Mina Ioanna G, Kim Hyunsoo, Kim Insoo, Park Sung Kyu, Choi Kyusun, Jackson Thomas N, Tutwiler Richard L, Trolier-McKinstry Susan
Materials Research Laboratory, Pennsylvania State University, University Park, PA, USA.
IEEE Trans Ultrason Ferroelectr Freq Control. 2007 Dec;54(12):2422-30. doi: 10.1109/TUFFC.2007.555.
High-frequency ultrasound array transducers using piezoelectric thin films on larger structures are being developed for high-resolution imaging systems. The increase in resolution is achieved by a simultaneous increase in operating frequency (30 MHz to about 1 GHz) and close coupling of the electronic circuitry. Two different processing methods were explored to fabricate array transducers. In one implementation, a xylophone bar transducer was prototyped, using thin film PbZr(0.52)Ti(0.48)O(3) (PZT) as the active piezoelectric layer. In the other, the piezoelectric transducer was prepared by mist deposition of PZT films over electroplated Ni posts. Because the PZT films are excited through the film thickness, the drive voltages of these transducers are low, and close coupling of the electronic circuitry is possible. A complementary metal-oxidesemiconductor (CMOS) transceiver chip for a 16-element array was fabricated in 0.35-microm process technology. The ultrasound front-end chip contains beam-forming electronics, receiver circuitry, and analog-to-digital converters with 3-Kbyte on-chip buffer memory.
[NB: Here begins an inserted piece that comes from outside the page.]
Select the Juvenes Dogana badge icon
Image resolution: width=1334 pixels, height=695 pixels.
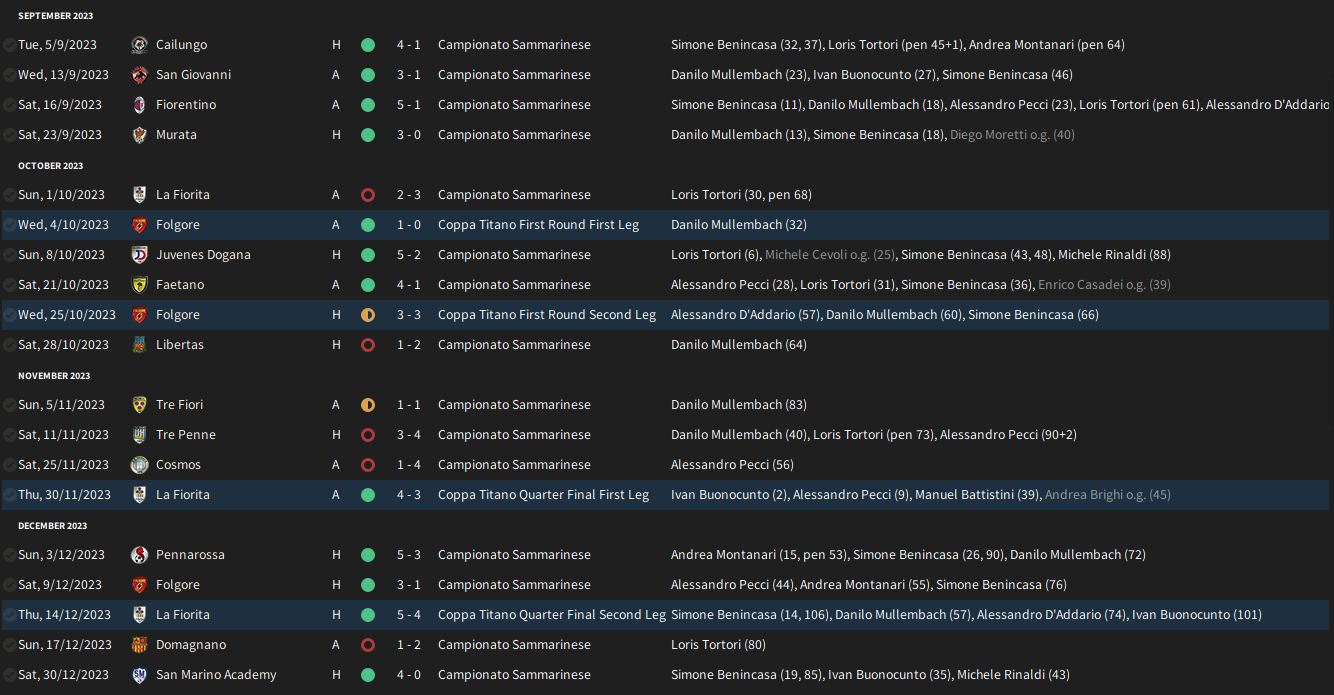pyautogui.click(x=140, y=255)
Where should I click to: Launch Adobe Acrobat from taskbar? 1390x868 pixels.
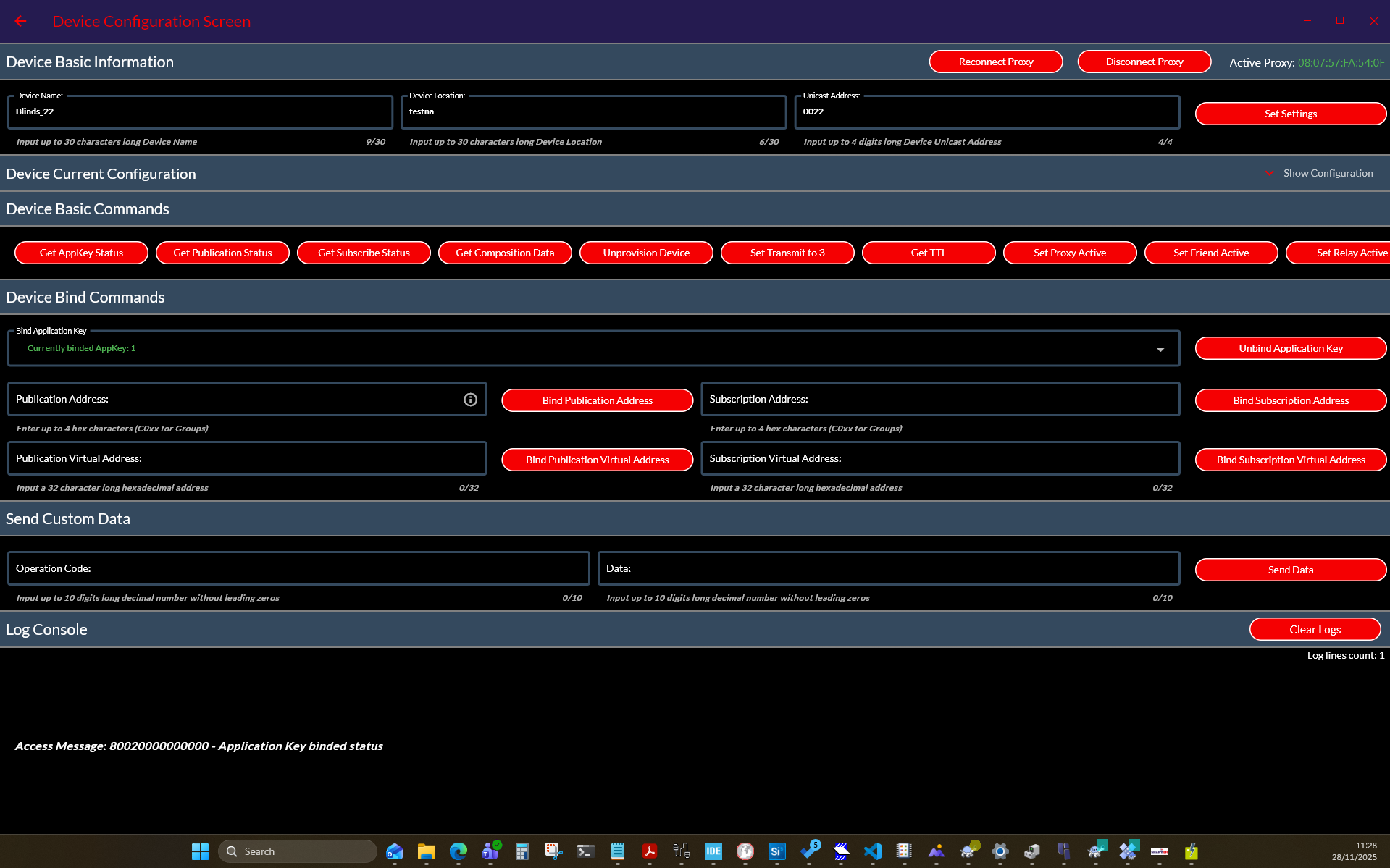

正在为高分辨率成像系统开发在更大结构上使用压电薄膜的高频超声阵列换能器。分辨率的提高是通过同时提高工作频率(从30兆赫兹到约1吉赫兹)和紧密耦合电子电路来实现的。探索了两种不同的加工方法来制造阵列换能器。在一种实现方式中,以薄膜PbZr(0.52)Ti(0.48)O(3)(PZT)作为有源压电层,制作了木琴棒换能器的原型。在另一种方式中,通过在电镀镍柱上雾沉积PZT薄膜来制备压电换能器。由于PZT薄膜是通过膜厚进行激发的,这些换能器的驱动电压较低,并且电子电路可以紧密耦合。采用0.35微米工艺技术制造了用于16元件阵列的互补金属氧化物半导体(CMOS)收发芯片。该超声前端芯片包含波束形成电子器件、接收电路以及带有3千字节片上缓冲存储器的模数转换器。